Navajo Lake State Park, NM, is remote, far from any big cities; a real respite for campers and travelers. Huge wild lands with a campground siding a soothing river and a second campground seven miles farther near the lake. No water hookups, a few electrical hookups. With our solar, we manage very well without electricity as long as the sun keeps shining. We like the luxury of electric when it is available.
I don’t believe cottonwood trees are native to the area; they grow prolifically and get huge and beautiful. Perfect for a campground except their propensity to crack and break in rough weather.
They are blooming and shedding at this time of year. The fluff flies everywhere and makes great nesting material for birds. Pretty, too.
Like most rivers, it dips and spreads; makes little islands.
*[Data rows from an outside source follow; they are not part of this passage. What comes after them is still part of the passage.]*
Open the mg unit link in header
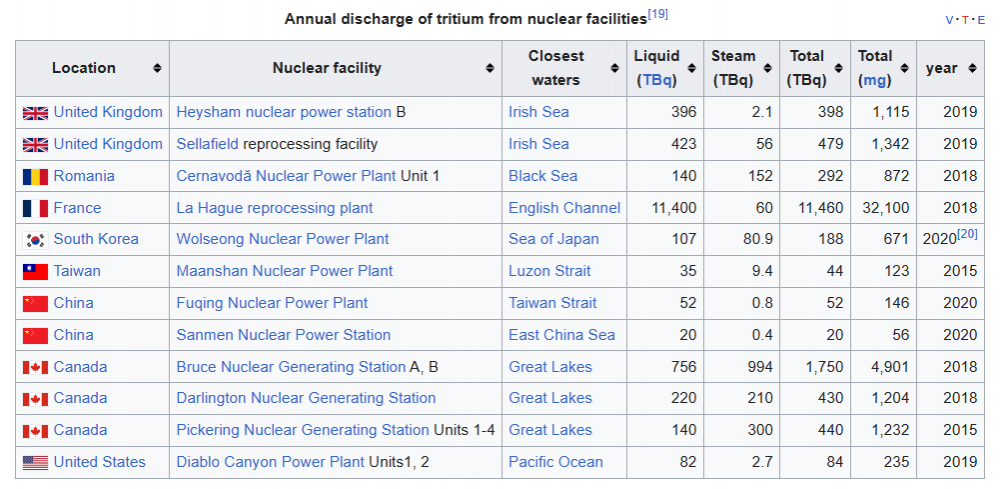This screenshot has height=489, width=1000. tap(874, 80)
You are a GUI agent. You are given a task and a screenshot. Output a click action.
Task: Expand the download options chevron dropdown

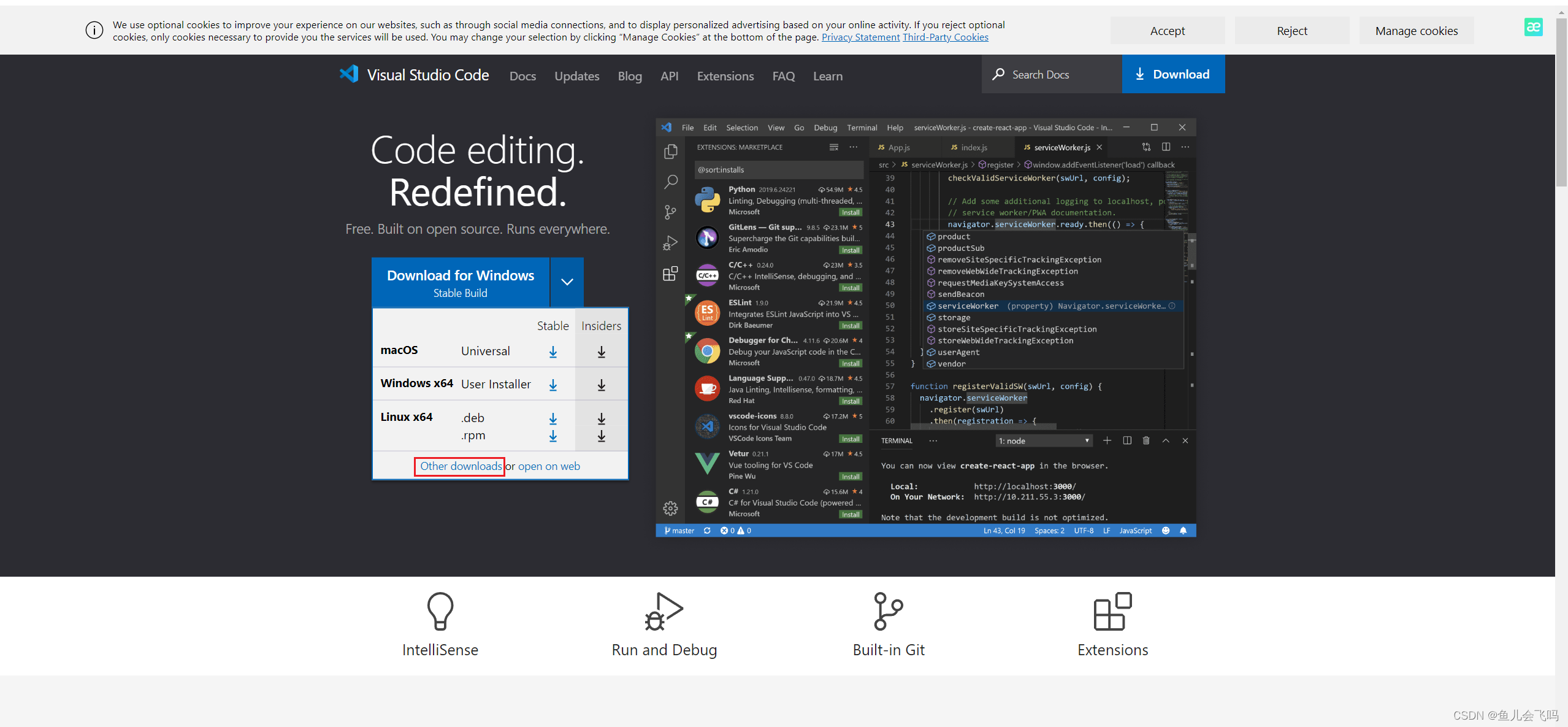[x=567, y=282]
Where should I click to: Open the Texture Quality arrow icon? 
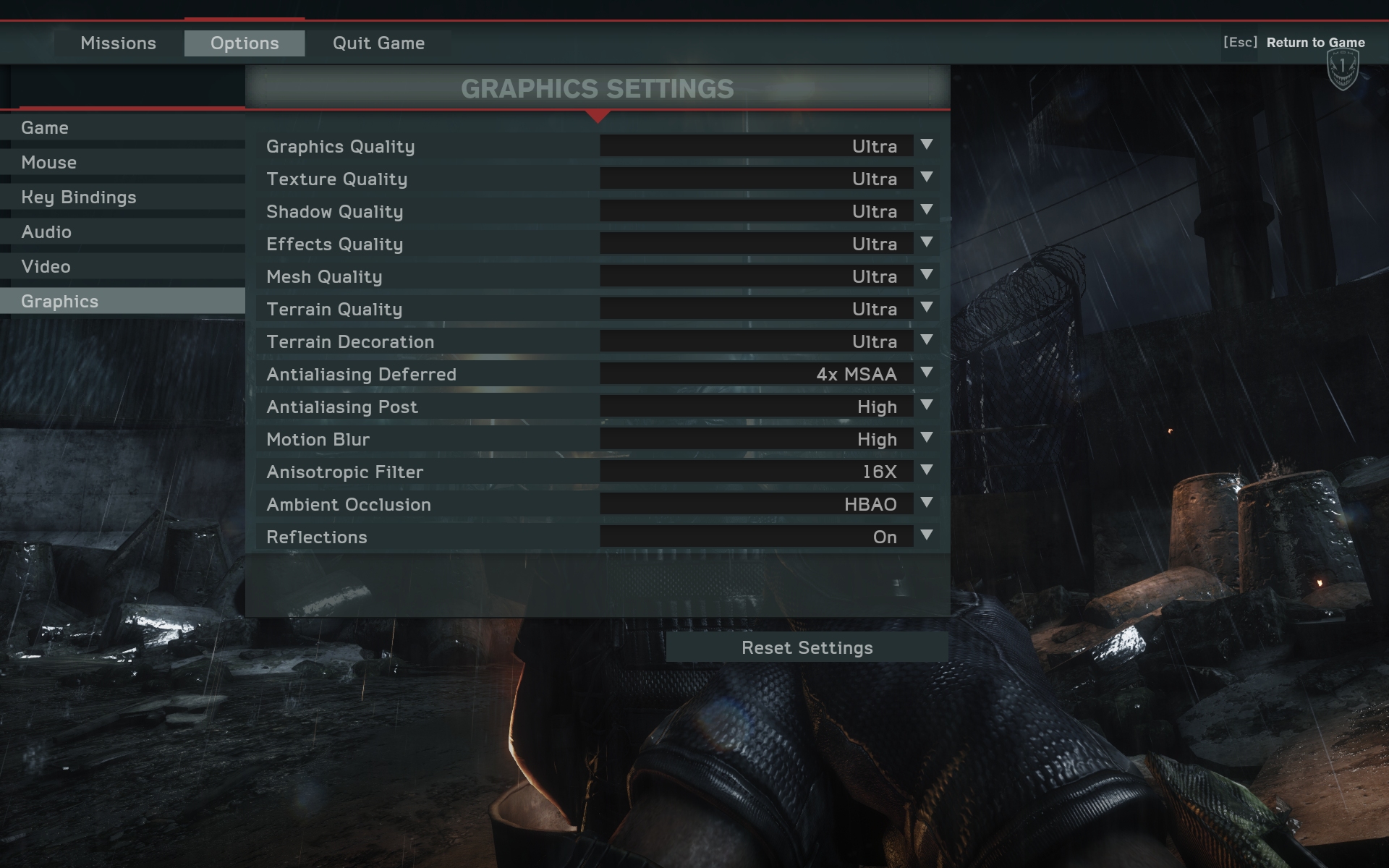(926, 177)
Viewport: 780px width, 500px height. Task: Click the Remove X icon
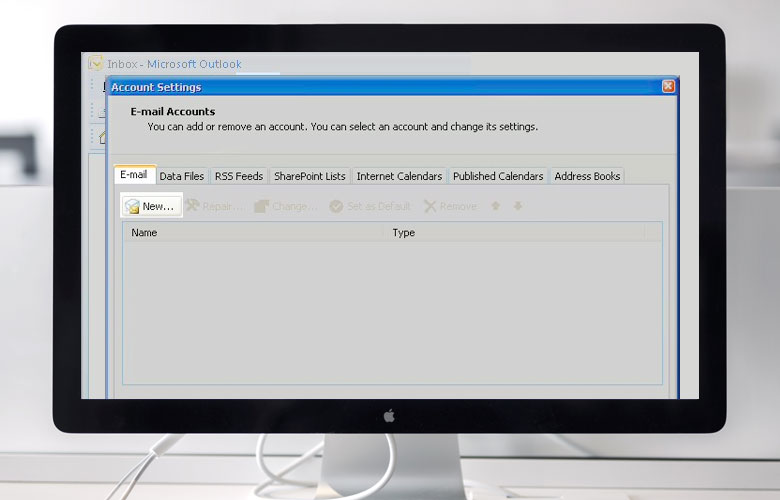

Anglers cast in the shallows.
Near this friendly swimming hole, evidence of children having painted mud petroglphys on a rock made us smile.
The trail is an easy walk through the brush and trees with nothing but a few lizards, ants and cottontails for company.
I talked to this man from Santa Fe. He told me he and his wife each caught two pan-sized trout yesterday, but his wife wanted to sleep in this morning. We saw stream-side evidence of people using (fake) salmon eggs for bait. He claims he gets better luck with worms. And, he doesn’t care whether he catches a fish or not. He just enjoys being out and enjoying the river. I like that philosophy.
I spent most of the day packing a my suitcase with my art work “stuff” that I never work with while on the road. All the best intentions set aside; there just isn’t enough time where I have space to work. I had a bag full of books that I didn’t want to discard. And, remember those souvenirs of New Mexico for the totem? Two old hub caps from Route 66? Jim laughed, but I got them in my suitcase.
A restful day. We took an evening stroll, too, and I got a picture of these two cottontails.
And we had a colorful sunset, the first in a long while.